La joven bruja no respondió. En cambio, sus mejillas adquirieron un tono rojo intenso, lo que dio como resultado que los chicos la miraran aún más confundidos.

—¿Qué sucede? —insistió Dwayne, su profunda voz teñida de preocupación.

—¡Es que...! —la azabache soltó un chillido y se cubrió la cara con ambas manos, incapaz de soportar la vergüenza que la invadía—. Ay, por Merlin.

Marko, a fin de comprender lo que le sucedía a la ojiesmeralda, se miró, luego a sus hermanos y pronto sumó dos y dos. Una sonrisa divertida se dibujó en su angelical rostro.

—¡Oh! —exclamó, estallando en risitas burlonas, mirando hacia los otros tres vampiros—. Pff. Y-ya enti... entiendo por qué está t-tan roja —apenas pudo decir el de ojos verde azulado entre resoplidos de risa.

De inmediato, los chicos enfocaron su atención en Marko, con expresiones interrogantes.

—Estamos completamente desnudos —explicó, aún riendo.

David, Dwayne y Paul miraron a Tulip, luego a sí mismos, y finalmente comprendieron. La situación era tan absurda que no pudieron evitar reírse también.

—Ah, vaya. —David arqueó una ceja, aunque una leve sonrisa todavía se asomaba en sus labios.

Paul, inclinándose hacia Tulip, añadió en tono burlón: —¿Te gusta lo que ves, hermanita?"

—Sí. Digo... ¡no! –se corrigió Tulip, aún cubriendo su rostro con sus manos, el sonrojo en sus mejillas en aumento. "Trágame tierra", se lamentó la chica mentalmente.

—Aw, no es adorable —sonrió Marko, burlón—. Nuestra dulce e inocente Tulip.

—¡Déjen de reírse —protestó débilmente la joven bruja, aún más sonrojada si eso era posible—. Por Hécate, ¿cómo es que me pasan estas cosas a mí?

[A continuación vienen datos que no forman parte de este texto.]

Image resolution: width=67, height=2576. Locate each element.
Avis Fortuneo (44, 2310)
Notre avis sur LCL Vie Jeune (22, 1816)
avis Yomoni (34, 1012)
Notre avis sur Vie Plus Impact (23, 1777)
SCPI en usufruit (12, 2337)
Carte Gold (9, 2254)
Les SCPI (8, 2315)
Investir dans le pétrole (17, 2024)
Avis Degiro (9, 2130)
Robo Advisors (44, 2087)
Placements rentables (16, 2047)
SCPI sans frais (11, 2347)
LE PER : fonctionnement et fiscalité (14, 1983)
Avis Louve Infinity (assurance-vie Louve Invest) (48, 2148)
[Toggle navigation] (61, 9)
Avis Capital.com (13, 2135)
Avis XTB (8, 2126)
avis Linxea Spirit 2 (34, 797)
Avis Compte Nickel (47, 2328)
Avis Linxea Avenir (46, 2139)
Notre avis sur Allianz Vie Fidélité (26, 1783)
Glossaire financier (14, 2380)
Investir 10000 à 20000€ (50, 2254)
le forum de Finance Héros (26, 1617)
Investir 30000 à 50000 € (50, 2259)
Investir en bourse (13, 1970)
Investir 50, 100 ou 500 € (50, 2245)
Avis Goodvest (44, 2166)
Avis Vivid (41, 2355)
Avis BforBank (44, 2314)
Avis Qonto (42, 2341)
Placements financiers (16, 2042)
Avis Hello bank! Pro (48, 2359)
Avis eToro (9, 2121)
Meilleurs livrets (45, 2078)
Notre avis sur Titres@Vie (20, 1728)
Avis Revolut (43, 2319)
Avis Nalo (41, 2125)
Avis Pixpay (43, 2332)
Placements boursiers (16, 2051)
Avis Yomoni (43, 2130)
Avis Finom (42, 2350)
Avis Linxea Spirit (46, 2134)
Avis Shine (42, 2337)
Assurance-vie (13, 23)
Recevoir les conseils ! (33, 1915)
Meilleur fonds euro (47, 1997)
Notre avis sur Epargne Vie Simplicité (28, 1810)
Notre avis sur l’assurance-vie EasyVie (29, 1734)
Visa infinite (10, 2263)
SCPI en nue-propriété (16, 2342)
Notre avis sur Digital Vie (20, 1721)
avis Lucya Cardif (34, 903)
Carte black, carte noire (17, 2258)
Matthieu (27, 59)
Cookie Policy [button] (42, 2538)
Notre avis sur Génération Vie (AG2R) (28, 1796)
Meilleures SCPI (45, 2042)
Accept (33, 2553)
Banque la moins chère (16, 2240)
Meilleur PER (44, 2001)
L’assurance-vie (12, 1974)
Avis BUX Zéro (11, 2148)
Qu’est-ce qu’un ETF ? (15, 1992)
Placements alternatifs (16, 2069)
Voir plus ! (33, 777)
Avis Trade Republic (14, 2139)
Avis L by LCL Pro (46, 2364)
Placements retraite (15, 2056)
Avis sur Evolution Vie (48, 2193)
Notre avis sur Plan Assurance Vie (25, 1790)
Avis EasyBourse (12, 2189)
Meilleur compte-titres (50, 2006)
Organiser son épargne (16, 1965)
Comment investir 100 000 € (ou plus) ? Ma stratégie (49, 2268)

David dejó de prestar atención a las burlas de sus hermanos acosta de Tulip, quien ya se asemejaba a una fresa de lo roja que estaba y, en cambio, con mirada analítica comenzó a estudiar el lugar donde estaban. Era una habitación algo grande, de paredes grises y un piso de piedra pulida, el cual notó, intrigado, que se hallaba cubierto de velas colocadas en forma circular, y dentro de la formación de velas observó que habían runas escritas con sangre. Su agudo olfato identificó rápidamente la sangre como la de Tulip, pero lo que le desconcertó fue la falta de urgencia en su instinto vampírico de drenarla. Su ceño se frunció en una mueca de confusión. Su anterior estado y la falta de alimentación deberían estarlo agobiando terriblemente de hambre, pero este no era el caso. Afortunadamente, al parecer con sus hermanos era igual, pues a estas alturas Paul y Marko ya hubiesen intentado drenar a su hermana al ser los menores y con menos control sobre sus instintos a diferencia de él y Dwaine. Era muy extraño.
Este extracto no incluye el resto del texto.